そして、華やかなことが大きければ大きいほど、それ以上の悲哀がその裏側に付きまとう。私の生涯を振り返ってみると、多くの貴公子に取り囲まれて、有頂天の時は、我が身の美しさと才能に、我ながらほれぼれとしていたものです。」
 
彼女の声のトーンは先ほどと変わっている。地声がひっくり返って、若い女の甲高い声がビンビン響いてくる。

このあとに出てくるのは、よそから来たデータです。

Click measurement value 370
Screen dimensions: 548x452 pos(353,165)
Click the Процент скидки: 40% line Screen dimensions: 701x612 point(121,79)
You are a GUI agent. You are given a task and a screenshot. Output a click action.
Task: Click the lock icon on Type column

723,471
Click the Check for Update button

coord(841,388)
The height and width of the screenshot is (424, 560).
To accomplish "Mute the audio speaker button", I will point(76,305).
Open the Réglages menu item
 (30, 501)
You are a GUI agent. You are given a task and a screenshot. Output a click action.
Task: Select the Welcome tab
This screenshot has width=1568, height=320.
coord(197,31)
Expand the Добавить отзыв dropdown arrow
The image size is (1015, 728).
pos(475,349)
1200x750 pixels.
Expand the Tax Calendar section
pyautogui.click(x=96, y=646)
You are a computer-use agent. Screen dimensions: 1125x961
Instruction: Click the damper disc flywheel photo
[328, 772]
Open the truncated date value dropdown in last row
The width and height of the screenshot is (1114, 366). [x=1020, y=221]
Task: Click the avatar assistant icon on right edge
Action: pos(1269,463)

「あなた。それ誰に言っているの。もしかして、僕にですか。それともひとりごとを、つぶやいているのですか。」
彼女のにわかの変化に、僕は怪訝な顔をした。

「あなたが、今日ここへ来ることを私は知っていて、待っていた。随心院の小町を訪ねたいとあなたが思った瞬間私にそれが映ったのです。だから、今日ここへ来ることを待ち構えて、心の思いのたけを話そうと思っていたのです。」